* [DATA TO USE]:
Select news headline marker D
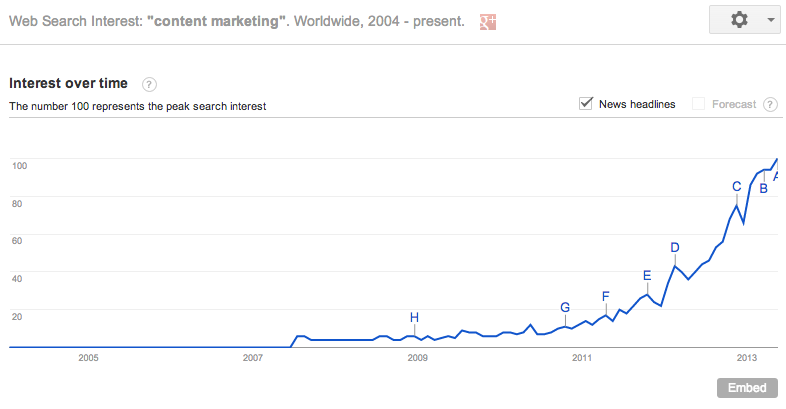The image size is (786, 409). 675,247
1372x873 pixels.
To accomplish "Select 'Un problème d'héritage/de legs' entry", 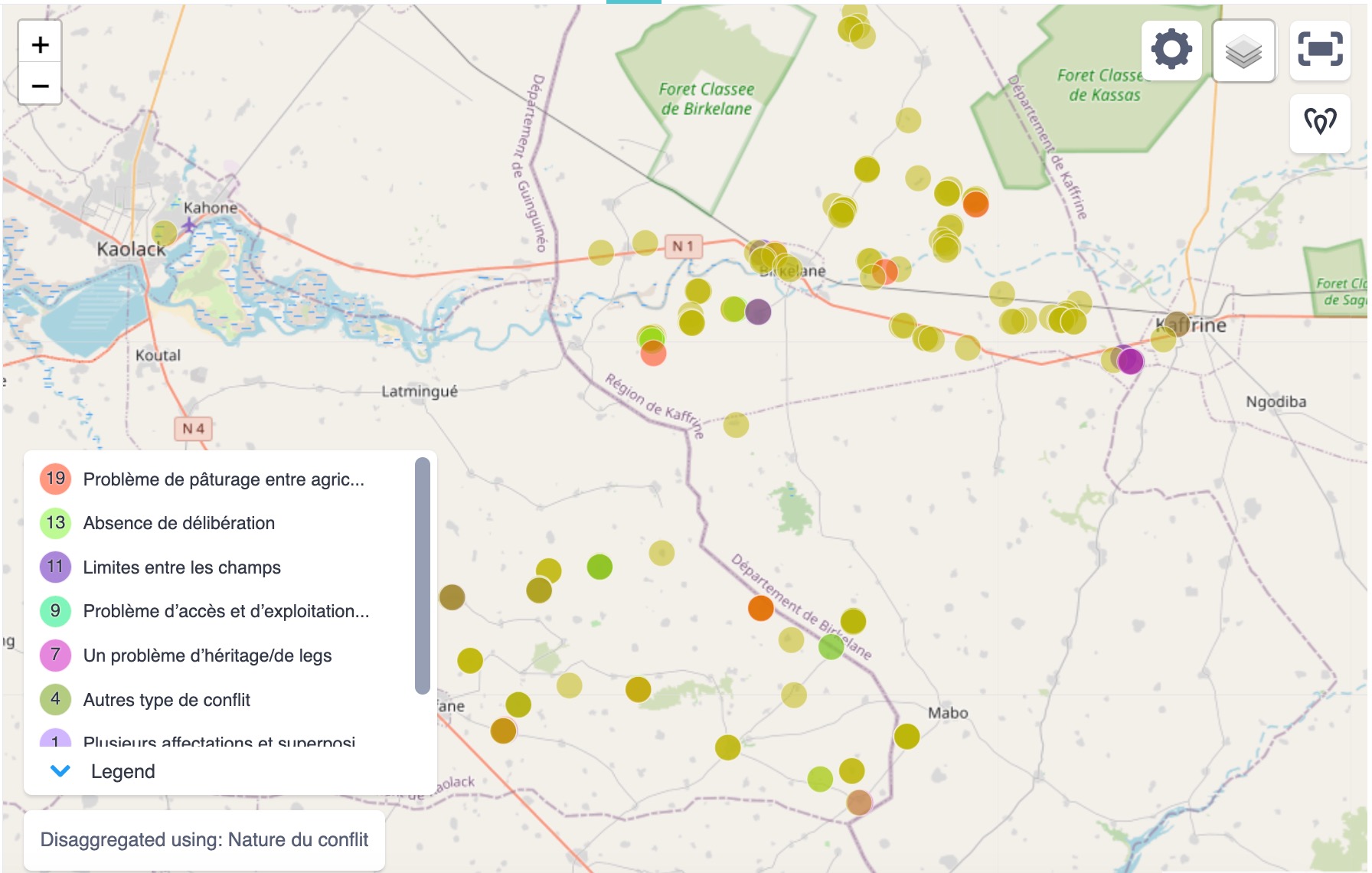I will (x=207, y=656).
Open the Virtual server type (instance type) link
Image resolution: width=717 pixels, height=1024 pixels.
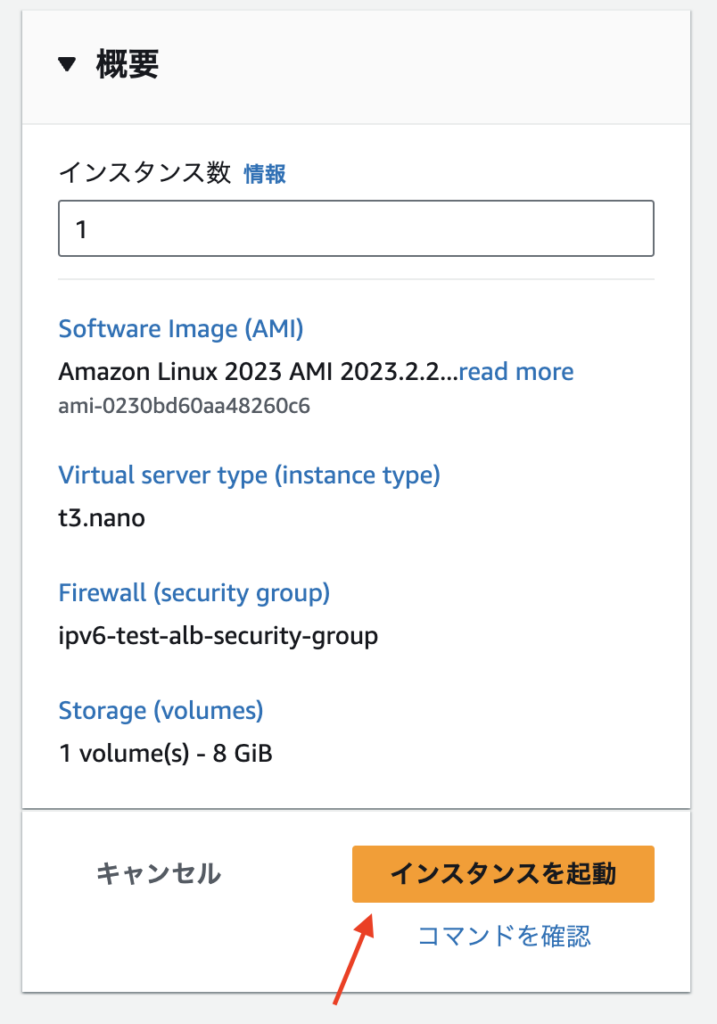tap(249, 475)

* [WHAT NEEDS TO BE DONE]: Your output must consist only of the lines from the line with "Image resolution: width=717" through the final line of the data, both included, reproduced exactly and free of pictures.

* [EXERCISE SOLUTION]:
Image resolution: width=717 pixels, height=1024 pixels.
tap(249, 475)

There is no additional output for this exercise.